We can view standard prompt-conditioned language tasks (e.g. multi-step reasoning) as a goal-reaching problem.
- Goal Space $\mathcal{G}$: space of instructional prompt $\textbf{p}$
- State space $\mathcal{S}$: space of input token sequence $\textbf{q} \cup \{\text{e}_{i} \}$
- Action space $\mathcal{A}$: space of output token $\text{e}_{i+1}$
- Transition probability $\mathcal{P}$: $ \mathcal{M}\left( \text{e}_{i+1} | \textbf{p}, \textbf{q}, \{\text{e}_{0},...,\text{e}_{i}\}\right) $
- Reward $\mathcal{R}$: alignment score of $\{\text{e}_{0},...,\text{e}_{i+1}\}$ with instruction $\textbf{p}$ and query \textbf{q}, from human or scripted feedback, which is not used in HIR.
Here all $\mathcal{G}, \mathcal{S}, \mathcal{A}$ are space of token embeddings, but $\mathcal{G}$ corresponds to instructional prompts, while $\mathcal{S}, \mathcal{A}$ corresponds to model inputs and outputs. In this way, we can also view the language model as a goal-conditioned policy:
$$\pi \models \mathcal{M}\left( \text{e}_{i+1} | \textbf{p}, \textbf{q}, \{\text{e}_{0},...,\text{e}_{i}\} \right)$$
(2) Algorithm Overview
i. Online Sampling
Given instruction $\textbf{p}$ and query \textbf{q}, we use $τ = 1$ to get the output sequence $\textbf{o} = \{\text{e}_{0},\text{e}_{1},...,\text{e}_{L}\}$, which gives us the online replay dataset $\mathcal{D}_{\text{online}}$.

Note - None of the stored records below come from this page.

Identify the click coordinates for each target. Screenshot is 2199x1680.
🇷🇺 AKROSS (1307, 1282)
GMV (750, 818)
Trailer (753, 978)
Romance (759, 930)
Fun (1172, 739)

$$\mathcal{D}_{\text{online}} = \bigcup_{ i=1}^{N}\left\{ \textbf{p}_{i},\textbf{q}_{i},\textbf{o}_{i} \right\}$$
ii. Offline Relabeling
For every instruction-output pair $(\textbf{p},\textbf{q},\textbf{o})$ that are not necessarily aligned, we relabel this pair with a new instruction that can align with the outcome of the model $(\textbf{p}^{*},\textbf{q},\textbf{o})$.

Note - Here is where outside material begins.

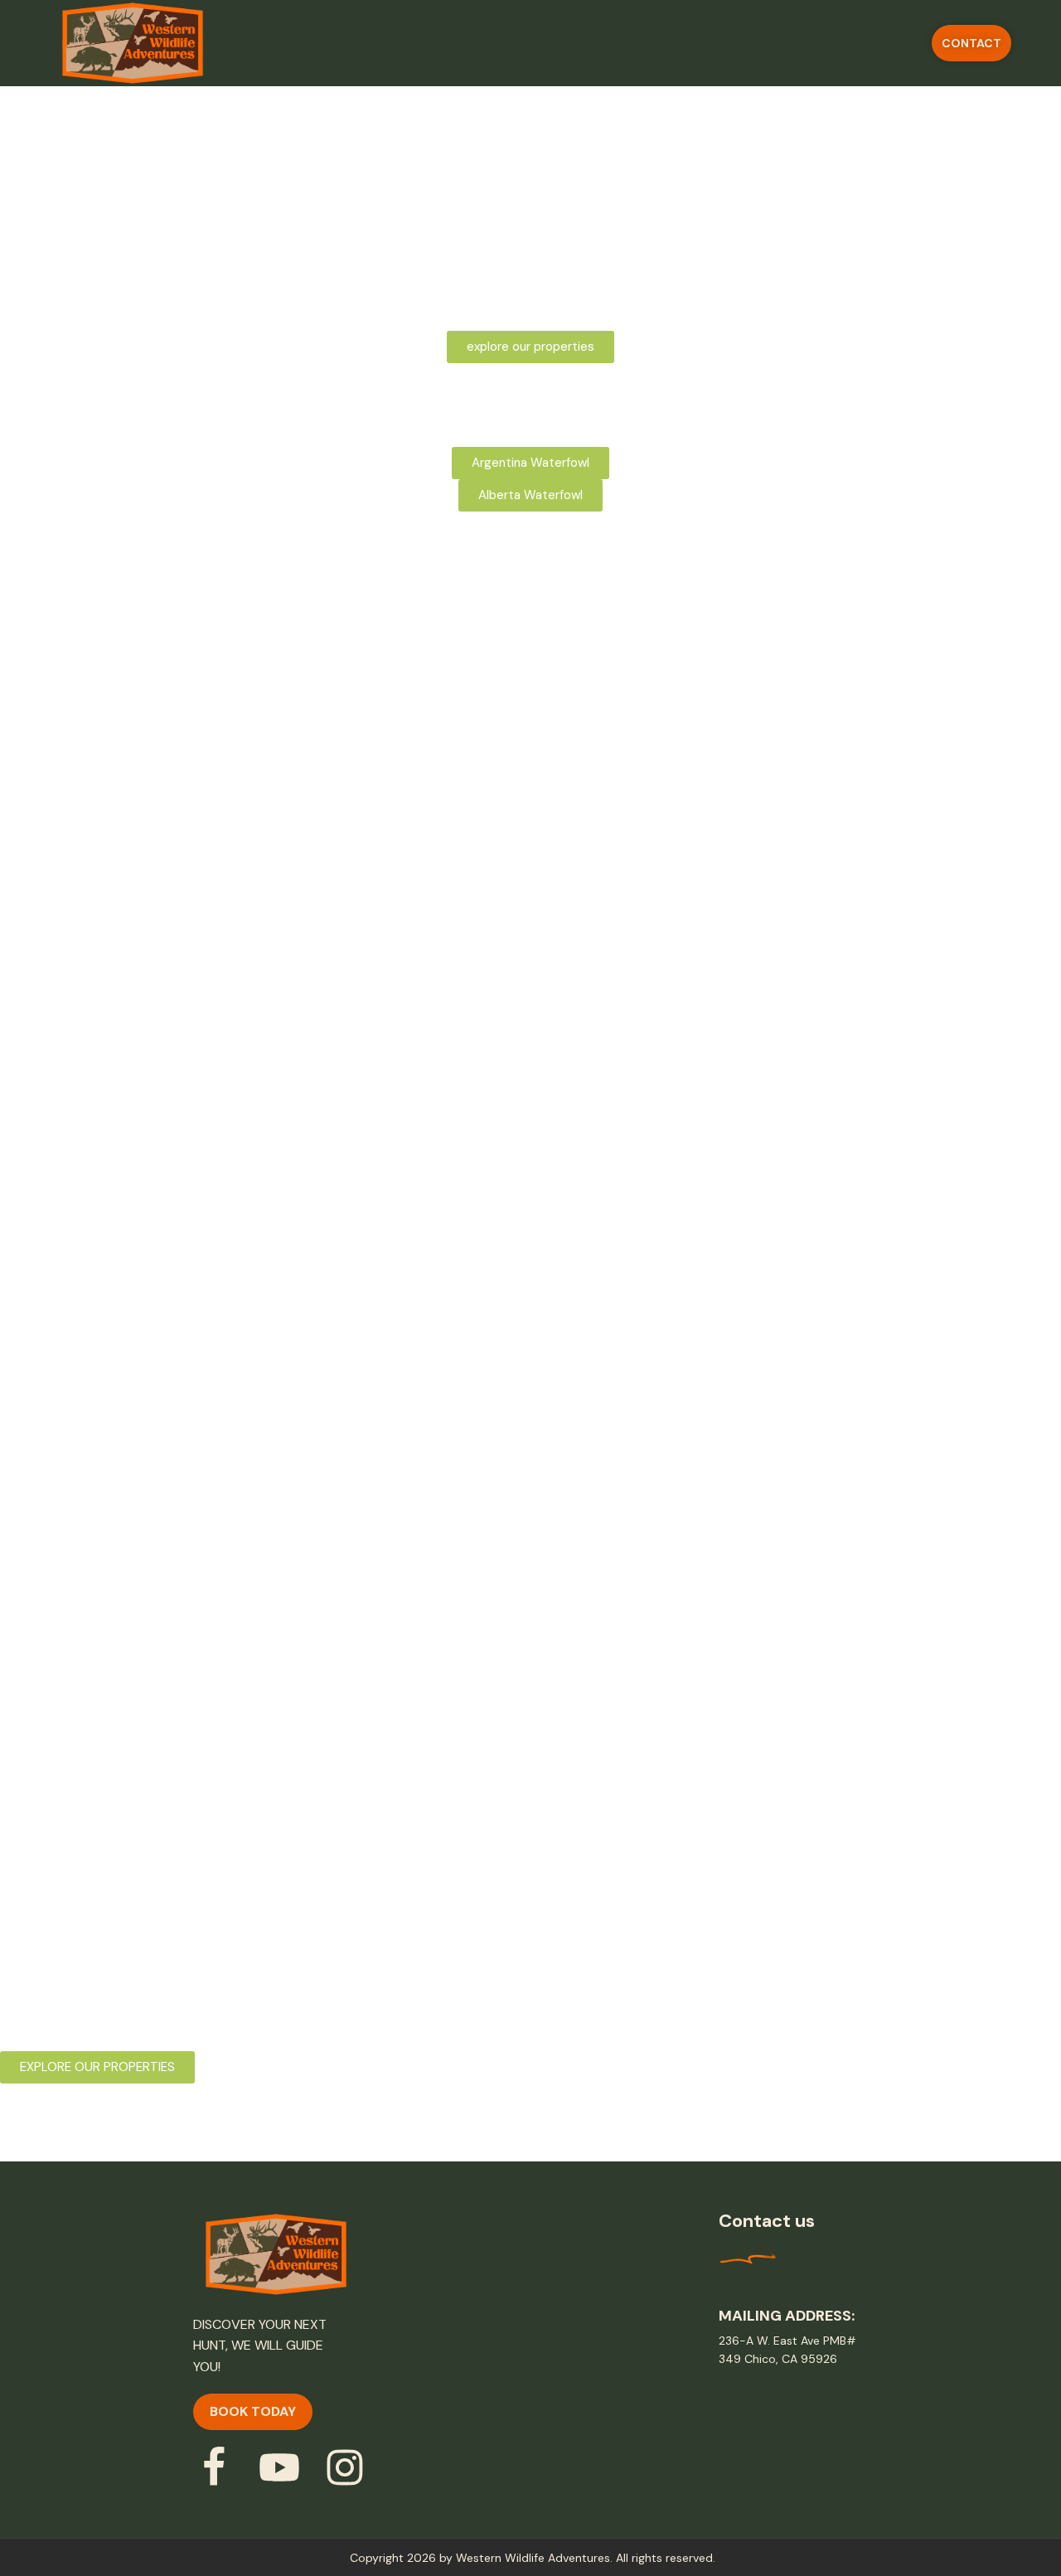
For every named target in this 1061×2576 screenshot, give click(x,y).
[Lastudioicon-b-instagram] (345, 2467)
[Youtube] (279, 2467)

The new instruction $\textbf{p}^{*}$ is generated based on the feedback function $\mathcal{R}(\textbf{p},\textbf{q},\textbf{o})$ and the instruction generation function $\phi(\textbf{p},\textbf{q},\textbf{o}, \textbf{r})$, which can either be learned or scripted. For simplicity, $\phi$ is also scripted based on the correctness of the reasoning outcome
(3) Instruction Relabeling
Conduct instruction relabeling at intermediate time steps on the generated sub-output.
i. Sub-output Relabeling
It is important to sample partial outputs and relabel the instruction. In this way, we could give more dense feedback through instruction relabeling.

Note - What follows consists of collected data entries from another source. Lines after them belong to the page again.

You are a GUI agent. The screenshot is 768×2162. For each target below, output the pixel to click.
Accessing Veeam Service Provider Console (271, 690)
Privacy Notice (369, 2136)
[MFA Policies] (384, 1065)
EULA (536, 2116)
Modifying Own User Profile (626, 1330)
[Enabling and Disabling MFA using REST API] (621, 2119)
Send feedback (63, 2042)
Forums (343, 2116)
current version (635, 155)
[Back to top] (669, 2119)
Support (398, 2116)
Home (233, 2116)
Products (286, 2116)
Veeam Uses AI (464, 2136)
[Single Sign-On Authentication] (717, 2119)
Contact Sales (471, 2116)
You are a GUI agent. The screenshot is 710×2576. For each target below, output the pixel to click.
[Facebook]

Consider we relabel the $i-$th time step. The input to the model is $\textbf{q} \cup \{\text{e}_{0},...,\text{e}_{i-1}\}$. We can edit the instruction as a future goal based on the future alignment score:
$$\textbf{p}^{*} = \phi\left( \textbf{p}, \textbf{q}, \{\text{e}_{0},...,\text{e}_{L}\}, \mathcal{R}\left( \textbf{p}, \textbf{q}, \{\text{e}_{0},...,\text{e}_{L}\} \right) \right)$$
where $\phi$ and $\mathcal{R}$ are the instruction generation function and feedback function.
ii. Contrastive Instruction Follwoing
Suppose $\textbf{o}_{i} = \mathcal{M}(\textbf{q}_{i}, \textbf{p}_{i})$. Given the log probability of $\textbf{o}_{i}$ conditioned on $\textbf{q}_{k}, \textbf{p}_{k}$ as:
$$\mathcal{P}_{ik} = \text{log}P_{\mathcal{M}}(\textbf{o}_{i}|\textbf{q}_{k}, \textbf{p}_{k})$$
We define the following contrastive loss:
$$\mathcal{L}_{contrastive} = -\sum_{i=1}^{n}\text{log}\frac{\text{exp}(\mathcal{P}_{ii} )}{\sum_{k-1}^{n}\text{exp}(\mathcal{P}_{ik} )}$$
This helps to avoid the model learning the behavior that maps the same output for different instructions.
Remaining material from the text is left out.